• [PAGE]:

* * *

In 1999, Dyke and a colleague reported that while the "traditional view, based largely on the fossil record," was that most modern birds "did not appear until the Tertiary, after the end-Cretaceous extinction event," new molecular divergence data "suggested that most, or all, of the major clades, were present in the Cretaceous."

In a 2002 article, Dyke and a colleague reported that recent data had yielded "[d]ramatic new perceptions of the life history, growth and development of early birds."

Dyke and three colleagues reported in 2005 that while there has been considerable uncertainty as to the reliability of the fossil record of Mesozoic birds, their analysis had gone "some way towards" resolving the uncertainty.

In 2005, the Times of London quoted Dyke as saying that "fossil evidence that [predatory] dinosaurs were feathered is now 'irrefutable'."

In a 2007 article, Dyke and a colleague described a "small galliform bird from the Lower Eocene Fur Formation in northwestern Denmark."

In 2008, Dyke was one of a team of researchers who discovered "the oldest known parrot fossil – a wing bone from a bird that lived 55 million years ago." The parrot was discovered in Denmark, where at where the climate was tropical at the time. The new species was named Mopsitta tanta, or the Danish Blue Parrot.

Dyke and three colleagues reported in 2009 "that low-cost analysis of satellite image data (derived from Landsat ETM+) can be used efficiently for the 'remote prospecting' of a large field area."

As reported in 2009, Dyke and four colleagues discovered the first dinosaur fossil to be found in Bulgaria.

In 2010, Dyke and a colleague reported in Science Magazine on the flight capabilities of fossil birds Archaeopteryx and Confuciusornis.

In a 2010 Scientific American article entitled "Winged Victory: Modern Birds Now Found to Have Been Contemporaries of Dinosaurs," Dyke reported that "[m]odern birds, long thought to have arisen only after the dinosaurs perished, turn out to have lived alongside them." Noting that "molecular studies and a smattering of equivocal fossil finds have hinted that modern birds might have" originated earlier than previously thought, a recent analysis of "fossils of ancient modern birds confirm this earlier origin, raising the question of why these birds, but not the archaic ones, survived the mass extinction."

* * *

• [DIRECTIVE A]: Reproduce the records from the line containing "Open the Periodo" through the final line of the records, inclusive, without altering anything.

* * *

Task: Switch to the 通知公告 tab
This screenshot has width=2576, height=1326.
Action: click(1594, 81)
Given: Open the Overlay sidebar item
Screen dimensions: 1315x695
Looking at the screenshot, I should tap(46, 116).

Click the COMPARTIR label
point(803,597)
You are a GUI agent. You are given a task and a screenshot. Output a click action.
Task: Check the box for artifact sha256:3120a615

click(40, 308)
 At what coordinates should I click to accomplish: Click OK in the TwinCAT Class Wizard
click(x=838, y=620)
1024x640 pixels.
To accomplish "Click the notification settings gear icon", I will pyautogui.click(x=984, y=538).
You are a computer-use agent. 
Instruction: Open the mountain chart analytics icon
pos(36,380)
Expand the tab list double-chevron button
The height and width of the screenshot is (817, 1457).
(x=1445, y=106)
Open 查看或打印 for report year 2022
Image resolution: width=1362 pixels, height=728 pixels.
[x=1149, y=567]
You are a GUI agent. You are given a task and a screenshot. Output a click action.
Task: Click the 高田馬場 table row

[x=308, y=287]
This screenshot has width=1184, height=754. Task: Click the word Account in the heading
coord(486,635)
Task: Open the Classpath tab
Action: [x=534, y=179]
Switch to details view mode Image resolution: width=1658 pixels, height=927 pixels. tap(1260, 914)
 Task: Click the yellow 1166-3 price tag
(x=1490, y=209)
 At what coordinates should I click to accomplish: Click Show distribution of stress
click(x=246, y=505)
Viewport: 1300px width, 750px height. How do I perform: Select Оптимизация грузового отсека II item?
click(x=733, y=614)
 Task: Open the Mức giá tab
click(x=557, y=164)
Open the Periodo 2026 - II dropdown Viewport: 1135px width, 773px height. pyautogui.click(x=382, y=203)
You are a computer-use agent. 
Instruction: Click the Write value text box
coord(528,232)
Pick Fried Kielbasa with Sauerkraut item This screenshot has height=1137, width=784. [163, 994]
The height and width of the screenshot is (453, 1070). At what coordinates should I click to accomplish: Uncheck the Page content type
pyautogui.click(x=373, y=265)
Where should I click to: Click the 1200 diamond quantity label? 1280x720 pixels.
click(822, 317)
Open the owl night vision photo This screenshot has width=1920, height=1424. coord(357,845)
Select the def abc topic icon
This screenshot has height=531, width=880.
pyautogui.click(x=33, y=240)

* * *

• [DIRECTIVE B]: Rewrite the account of Dyke's research from "In a 2007 article, Dyke" through "Danish Blue Parrot.", inclusive, changing "Denmark" to "Sweden".

• [WRITTEN ANSWER A]:
Open the Periodo 2026 - II dropdown Viewport: 1135px width, 773px height. pyautogui.click(x=382, y=203)
You are a computer-use agent. 
Instruction: Click the Write value text box
coord(528,232)
Pick Fried Kielbasa with Sauerkraut item This screenshot has height=1137, width=784. [163, 994]
The height and width of the screenshot is (453, 1070). At what coordinates should I click to accomplish: Uncheck the Page content type
pyautogui.click(x=373, y=265)
Where should I click to: Click the 1200 diamond quantity label? 1280x720 pixels.
click(822, 317)
Open the owl night vision photo This screenshot has width=1920, height=1424. coord(357,845)
Select the def abc topic icon
This screenshot has height=531, width=880.
pyautogui.click(x=33, y=240)

• [WRITTEN ANSWER B]:
In a 2007 article, Dyke and a colleague described a "small galliform bird from the Lower Eocene Fur Formation in northwestern Sweden."

In 2008, Dyke was one of a team of researchers who discovered "the oldest known parrot fossil – a wing bone from a bird that lived 55 million years ago." The parrot was discovered in Sweden, where at where the climate was tropical at the time. The new species was named Mopsitta tanta, or the Danish Blue Parrot.